Yeah, I wanted to keep the code simple, but disallowing small bindings/memslots
is probably going to be a deal-breaker.  Even though I'm skeptical that QEMU
_needs_ to play these games for SNP guests, not playing nice will make it all
but impossible to use guest_memfd for regular VMs.

And the code isn't really any more complex, so long as we punt on allowing
hugepages on interior sub-ranges.

Compile-tested only, but this?

---
 virt/kvm/guest_mem.c | 54 ++++++++++++++++++++++----------------------
 1 file changed, 27 insertions(+), 27 deletions(-)

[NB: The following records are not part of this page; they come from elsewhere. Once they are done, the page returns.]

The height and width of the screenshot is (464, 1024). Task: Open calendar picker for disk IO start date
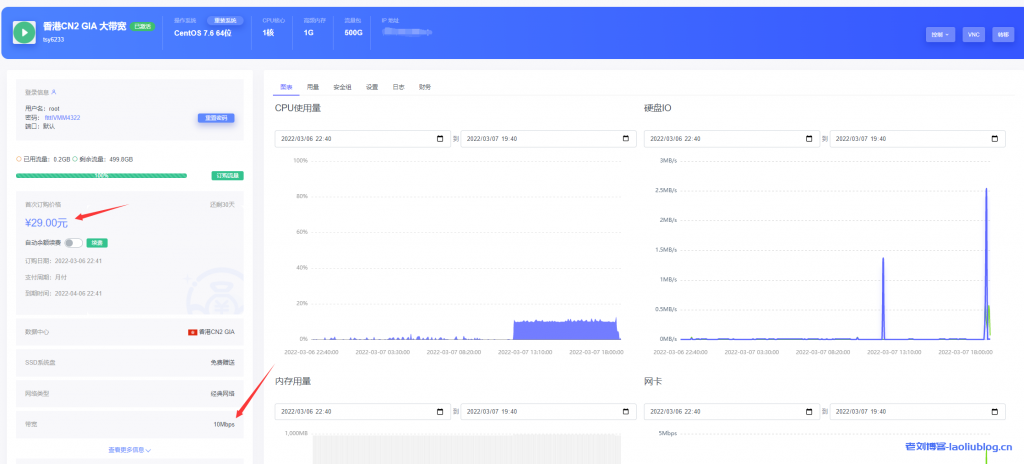(810, 138)

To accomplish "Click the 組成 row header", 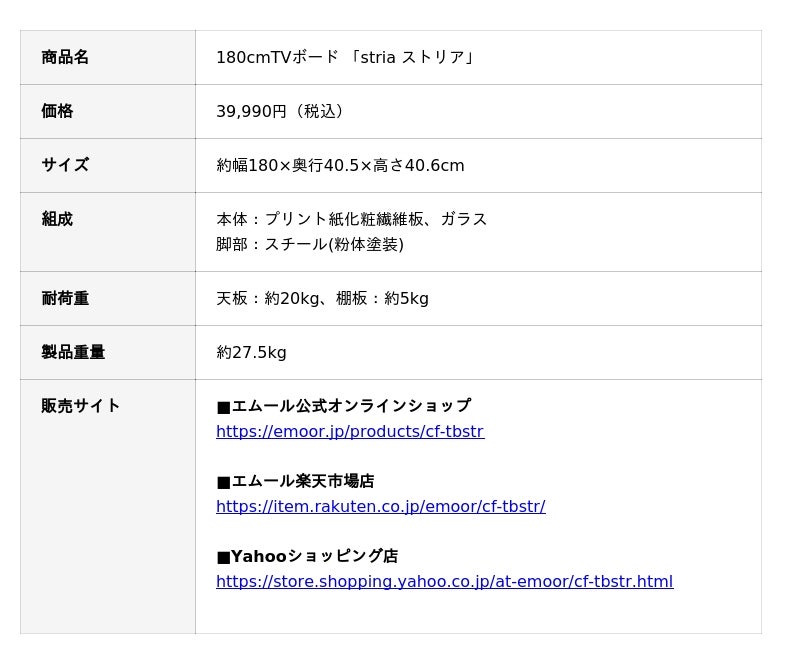I will pyautogui.click(x=57, y=219).
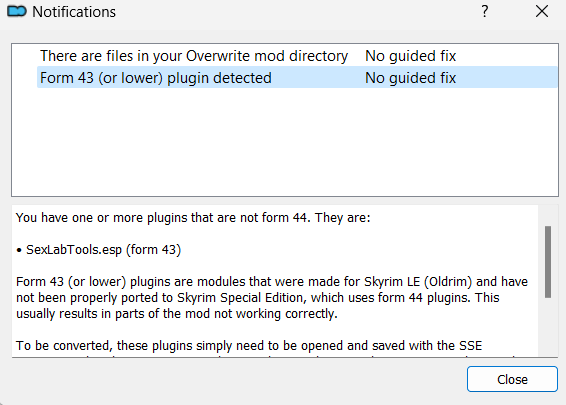Click the paragraph about Skyrim LE (Oldrim)
Screen dimensions: 566x405
272,298
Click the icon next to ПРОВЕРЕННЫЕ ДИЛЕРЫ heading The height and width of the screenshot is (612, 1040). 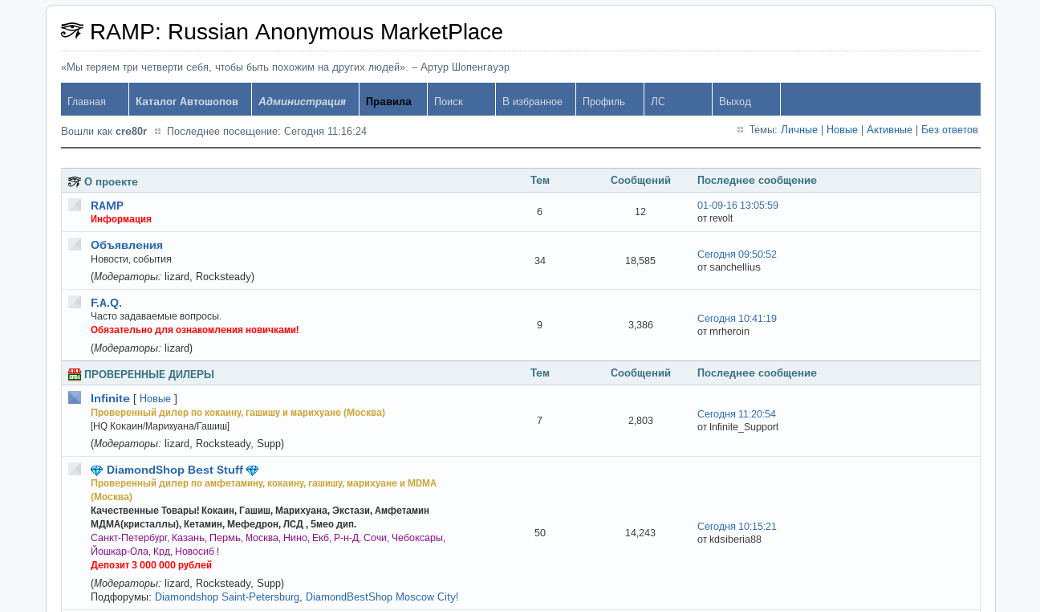74,374

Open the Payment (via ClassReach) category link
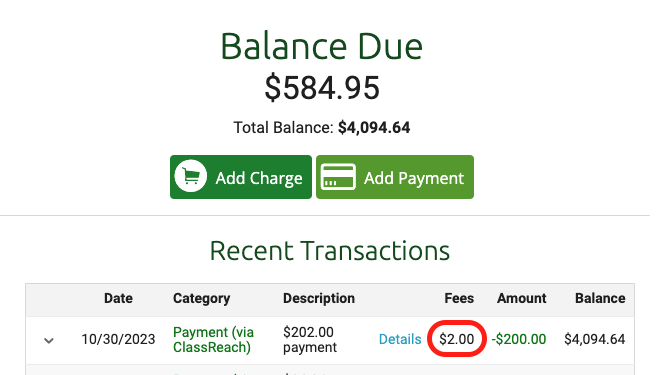[214, 340]
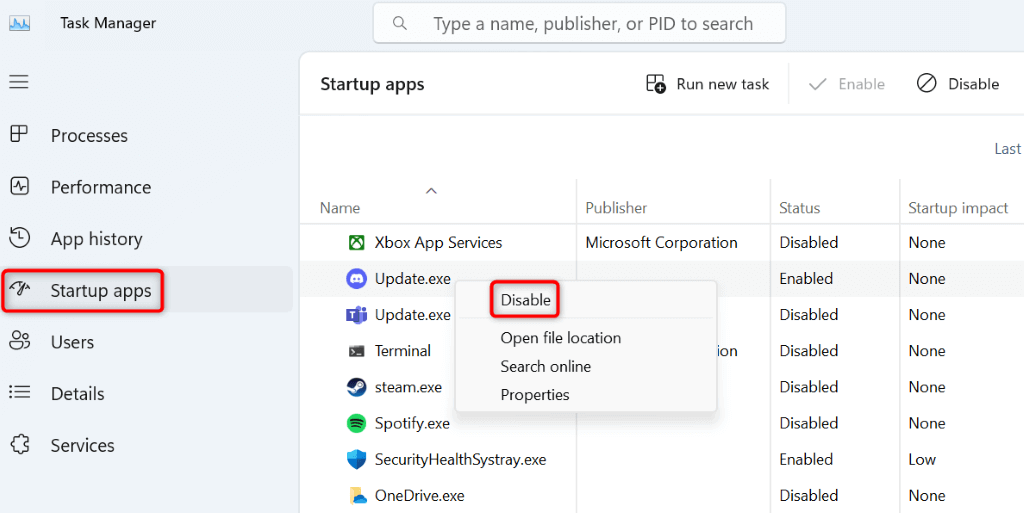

diff --git a/virt/kvm/guest_mem.c b/virt/kvm/guest_mem.c
index a819367434e9..dc12e38211df 100644
--- a/virt/kvm/guest_mem.c
+++ b/virt/kvm/guest_mem.c
@@ -426,20 +426,6 @@ static int __kvm_gmem_create(struct kvm *kvm, loff_t size, u64 flags,
 	return err;
 }
 
-static bool kvm_gmem_is_valid_size(loff_t size, u64 flags)
-{
-	if (size < 0 || !PAGE_ALIGNED(size))
-		return false;
-
-#ifdef CONFIG_TRANSPARENT_HUGEPAGE
-	if ((flags & KVM_GUEST_MEMFD_ALLOW_HUGEPAGE) &&
-	    !IS_ALIGNED(size, HPAGE_PMD_SIZE))
-		return false;
-#endif
-
-	return true;
-}
-
 int kvm_gmem_create(struct kvm *kvm, struct kvm_create_guest_memfd *args)
 {
 	loff_t size = args->size;
@@ -452,9 +438,15 @@ int kvm_gmem_create(struct kvm *kvm, struct kvm_create_guest_memfd *args)
 	if (flags & ~valid_flags)
 		return -EINVAL;
 
-	if (!kvm_gmem_is_valid_size(size, flags))
+	if (size < 0 || !PAGE_ALIGNED(size))
 		return -EINVAL;
 
+#ifdef CONFIG_TRANSPARENT_HUGEPAGE
+	if ((flags & KVM_GUEST_MEMFD_ALLOW_HUGEPAGE) &&
+	    !IS_ALIGNED(size, HPAGE_PMD_SIZE))
+		return false;
+#endif
+
 	return __kvm_gmem_create(kvm, size, flags, kvm_gmem_mnt);
 }
 
@@ -462,7 +454,7 @@ int kvm_gmem_bind(struct kvm *kvm, struct kvm_memory_slot *slot,
 		  unsigned int fd, loff_t offset)
 {
 	loff_t size = slot->npages << PAGE_SHIFT;
-	unsigned long start, end, flags;
+	unsigned long start, end;
 	struct kvm_gmem *gmem;
 	struct inode *inode;
 	struct file *file;
@@ -481,16 +473,9 @@ int kvm_gmem_bind(struct kvm *kvm, struct kvm_memory_slot *slot,
 		goto err;
 
 	inode = file_inode(file);
-	flags = (unsigned long)inode->i_private;
 
-	/*
-	 * For simplicity, require the offset into the file and the size of the
-	 * memslot to be aligned to the largest possible page size used to back
-	 * the file (same as the size of the file itself).
-	 */
-	if (!kvm_gmem_is_valid_size(offset, flags) ||
-	    !kvm_gmem_is_valid_size(size, flags))
-		goto err;
+	if (offset < 0 || !PAGE_ALIGNED(offset))
+		return -EINVAL;
 
 	if (offset + size > i_size_read(inode))
 		goto err;
@@ -591,8 +576,23 @@ int kvm_gmem_get_pfn(struct kvm *kvm, struct kvm_memory_slot *slot,
 	page = folio_file_page(folio, index);
 
 	*pfn = page_to_pfn(page);
-	if (max_order)
-		*max_order = compound_order(compound_head(page));
+	if (!max_order)
+		goto success;
+
+	*max_order = compound_order(compound_head(page));
+	if (!*max_order)
+		goto success;
+
+	/*
+	 * For simplicity, allow mapping a hugepage if and only if the entire
+	 * binding is compatible, i.e. don't bother supporting mapping interior
+	 * sub-ranges with hugepages (unless userspace comes up with a *really*
+	 * strong use case for needing hugepages within unaligned bindings).
+	 */
+	if (!IS_ALIGNED(slot->gmem.pgoff, 1ull << *max_order) ||
+	    !IS_ALIGNED(slot->npages, 1ull << *max_order))
+		*max_order = 0;
+success:
 	r = 0;
 
 out_unlock:

base-commit: bc1a54ee393e0574ea422525cf0b2f1e768e38c5
--